You’ve just experienced harmony! It is a real phenomenon that you can feel—your voice interacting with some other pitch.


You probably found multiple “spots” where your voice “blends” with the drone, these are the basis of our musical notes. Most likely, you found the following music intervals (I’m listing which are most prevalent, not which order you encountered them): unison, octave, perfect fifth, perfect fourth, major third, and perhaps more, if you’re particularly attuned (pun intended) or have musical training.

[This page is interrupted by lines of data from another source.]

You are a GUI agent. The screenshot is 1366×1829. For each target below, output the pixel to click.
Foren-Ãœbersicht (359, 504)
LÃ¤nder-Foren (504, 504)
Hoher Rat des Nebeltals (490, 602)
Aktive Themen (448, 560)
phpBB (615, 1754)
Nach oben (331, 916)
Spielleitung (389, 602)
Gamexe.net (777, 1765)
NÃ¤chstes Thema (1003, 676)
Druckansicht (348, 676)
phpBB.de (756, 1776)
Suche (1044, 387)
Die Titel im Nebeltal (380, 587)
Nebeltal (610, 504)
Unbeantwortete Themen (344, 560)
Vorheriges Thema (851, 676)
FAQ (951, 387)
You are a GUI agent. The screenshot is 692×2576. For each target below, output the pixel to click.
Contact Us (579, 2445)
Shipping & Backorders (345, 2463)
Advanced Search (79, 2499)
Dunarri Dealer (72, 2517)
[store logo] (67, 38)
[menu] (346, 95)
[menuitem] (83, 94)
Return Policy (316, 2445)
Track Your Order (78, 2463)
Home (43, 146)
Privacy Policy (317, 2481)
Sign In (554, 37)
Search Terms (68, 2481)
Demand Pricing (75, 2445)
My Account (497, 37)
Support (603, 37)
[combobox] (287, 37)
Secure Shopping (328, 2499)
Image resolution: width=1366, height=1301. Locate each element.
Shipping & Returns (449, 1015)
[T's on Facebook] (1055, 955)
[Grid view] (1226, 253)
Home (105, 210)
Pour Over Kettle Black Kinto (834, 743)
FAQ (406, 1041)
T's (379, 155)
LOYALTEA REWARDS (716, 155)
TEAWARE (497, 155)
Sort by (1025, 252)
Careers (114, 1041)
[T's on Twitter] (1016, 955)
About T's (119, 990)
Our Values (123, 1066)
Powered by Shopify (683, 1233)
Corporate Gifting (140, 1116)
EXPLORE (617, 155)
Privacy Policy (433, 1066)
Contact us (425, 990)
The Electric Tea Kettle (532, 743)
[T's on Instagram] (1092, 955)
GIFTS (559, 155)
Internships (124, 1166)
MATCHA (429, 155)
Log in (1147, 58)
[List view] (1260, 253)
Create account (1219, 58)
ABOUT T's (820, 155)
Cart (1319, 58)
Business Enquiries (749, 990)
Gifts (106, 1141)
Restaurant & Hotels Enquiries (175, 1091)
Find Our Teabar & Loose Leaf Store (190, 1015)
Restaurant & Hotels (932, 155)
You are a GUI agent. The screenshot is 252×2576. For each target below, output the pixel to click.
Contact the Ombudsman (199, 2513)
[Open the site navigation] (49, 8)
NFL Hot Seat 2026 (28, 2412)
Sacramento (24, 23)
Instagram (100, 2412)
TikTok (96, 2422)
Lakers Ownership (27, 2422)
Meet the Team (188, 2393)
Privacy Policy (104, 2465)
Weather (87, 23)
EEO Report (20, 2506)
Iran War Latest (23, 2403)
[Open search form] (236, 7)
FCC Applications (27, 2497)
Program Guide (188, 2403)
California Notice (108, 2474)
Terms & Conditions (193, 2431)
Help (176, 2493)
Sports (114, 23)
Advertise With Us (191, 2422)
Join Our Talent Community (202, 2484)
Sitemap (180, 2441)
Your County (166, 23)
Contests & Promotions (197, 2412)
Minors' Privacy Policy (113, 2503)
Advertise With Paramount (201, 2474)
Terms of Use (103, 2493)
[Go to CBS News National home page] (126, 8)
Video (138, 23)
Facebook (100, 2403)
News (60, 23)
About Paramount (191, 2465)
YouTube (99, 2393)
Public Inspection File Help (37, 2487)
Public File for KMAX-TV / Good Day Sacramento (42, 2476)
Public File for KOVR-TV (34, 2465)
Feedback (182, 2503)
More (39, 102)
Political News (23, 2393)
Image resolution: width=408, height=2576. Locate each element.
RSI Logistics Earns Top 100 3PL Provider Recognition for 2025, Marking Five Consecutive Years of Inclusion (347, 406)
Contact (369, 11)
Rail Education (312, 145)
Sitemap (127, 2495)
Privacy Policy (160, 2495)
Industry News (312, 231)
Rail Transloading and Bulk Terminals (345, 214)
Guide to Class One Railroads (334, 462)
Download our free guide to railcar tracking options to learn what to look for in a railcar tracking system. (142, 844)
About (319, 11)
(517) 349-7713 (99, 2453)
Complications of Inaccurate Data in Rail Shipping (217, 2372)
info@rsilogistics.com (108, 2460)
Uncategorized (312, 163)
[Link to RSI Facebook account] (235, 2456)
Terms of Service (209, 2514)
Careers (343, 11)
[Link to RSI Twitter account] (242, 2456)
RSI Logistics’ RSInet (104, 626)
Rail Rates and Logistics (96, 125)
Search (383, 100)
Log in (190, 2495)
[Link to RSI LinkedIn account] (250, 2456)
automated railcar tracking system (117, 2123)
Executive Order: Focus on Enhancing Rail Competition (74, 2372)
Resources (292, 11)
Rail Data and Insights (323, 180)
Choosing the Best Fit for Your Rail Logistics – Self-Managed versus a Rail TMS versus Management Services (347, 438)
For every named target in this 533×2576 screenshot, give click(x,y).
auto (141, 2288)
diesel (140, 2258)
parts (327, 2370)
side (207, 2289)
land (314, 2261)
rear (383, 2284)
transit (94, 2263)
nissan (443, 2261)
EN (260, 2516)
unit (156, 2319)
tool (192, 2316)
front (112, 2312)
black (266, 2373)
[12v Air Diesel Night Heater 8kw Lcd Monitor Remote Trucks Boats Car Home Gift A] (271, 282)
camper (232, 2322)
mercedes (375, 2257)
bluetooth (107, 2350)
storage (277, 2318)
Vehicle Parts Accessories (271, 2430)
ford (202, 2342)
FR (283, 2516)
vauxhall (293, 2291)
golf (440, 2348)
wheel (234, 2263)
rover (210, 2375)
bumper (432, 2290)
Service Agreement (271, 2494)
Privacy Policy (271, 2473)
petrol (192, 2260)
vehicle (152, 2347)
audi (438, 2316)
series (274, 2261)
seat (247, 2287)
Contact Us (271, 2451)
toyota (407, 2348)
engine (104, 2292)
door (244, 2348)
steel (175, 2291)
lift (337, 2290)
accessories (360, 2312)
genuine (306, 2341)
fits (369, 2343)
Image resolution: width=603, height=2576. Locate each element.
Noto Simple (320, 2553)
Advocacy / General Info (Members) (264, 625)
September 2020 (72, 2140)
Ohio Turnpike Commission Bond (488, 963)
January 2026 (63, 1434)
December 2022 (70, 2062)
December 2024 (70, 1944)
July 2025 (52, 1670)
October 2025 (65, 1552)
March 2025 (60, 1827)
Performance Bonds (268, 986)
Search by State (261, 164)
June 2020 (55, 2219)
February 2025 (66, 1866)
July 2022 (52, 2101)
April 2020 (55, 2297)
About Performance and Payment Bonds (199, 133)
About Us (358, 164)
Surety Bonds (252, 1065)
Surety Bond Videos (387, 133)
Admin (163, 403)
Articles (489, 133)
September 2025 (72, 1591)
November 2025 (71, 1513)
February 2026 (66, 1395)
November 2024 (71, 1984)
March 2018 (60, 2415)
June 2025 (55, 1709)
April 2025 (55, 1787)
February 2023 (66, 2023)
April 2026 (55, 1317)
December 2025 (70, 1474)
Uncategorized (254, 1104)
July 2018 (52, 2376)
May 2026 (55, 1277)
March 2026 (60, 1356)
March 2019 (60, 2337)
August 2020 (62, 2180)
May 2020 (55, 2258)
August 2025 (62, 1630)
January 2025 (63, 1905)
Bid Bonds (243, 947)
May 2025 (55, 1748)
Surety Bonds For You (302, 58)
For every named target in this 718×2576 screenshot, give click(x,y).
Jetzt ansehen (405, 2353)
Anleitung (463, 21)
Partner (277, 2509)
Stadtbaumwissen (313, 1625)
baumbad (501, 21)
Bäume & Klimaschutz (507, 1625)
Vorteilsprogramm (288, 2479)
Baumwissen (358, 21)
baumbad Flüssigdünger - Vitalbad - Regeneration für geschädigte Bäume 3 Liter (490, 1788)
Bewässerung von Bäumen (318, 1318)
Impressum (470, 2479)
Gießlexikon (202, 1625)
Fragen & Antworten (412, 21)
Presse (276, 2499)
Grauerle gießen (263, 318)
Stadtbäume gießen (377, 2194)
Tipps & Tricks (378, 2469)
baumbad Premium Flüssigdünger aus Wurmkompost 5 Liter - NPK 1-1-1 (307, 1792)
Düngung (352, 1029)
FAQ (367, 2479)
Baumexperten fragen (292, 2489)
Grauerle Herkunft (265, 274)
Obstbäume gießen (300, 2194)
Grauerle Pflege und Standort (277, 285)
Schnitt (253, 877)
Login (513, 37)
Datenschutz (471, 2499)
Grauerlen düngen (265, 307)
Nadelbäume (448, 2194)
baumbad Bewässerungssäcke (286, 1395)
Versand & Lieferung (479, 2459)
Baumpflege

Here’s a quick diagram hopefully analogous to what you just experienced:

The places that “blend” with the drone are some of the most basic musical intervals, and are found in almost all musics around the world—these intervals are not “inventions” so much as “discoveries” of physical realities. Note that there’s nothing “wrong” with the places that “rub”, either—exactly what pitches are useful in what contexts are aesthetic choices made by a composer, and heavily influenced by culture. But that’s another blog post!

Next Steps

We will spend much time on this blog further exploring the “blend” and “rub” phenomena, and I strongly encourage you to keep exploring these phenomena on your own. Keep humming! If you play an instrument, hum along against that, or play your instrument against the drone. Experience!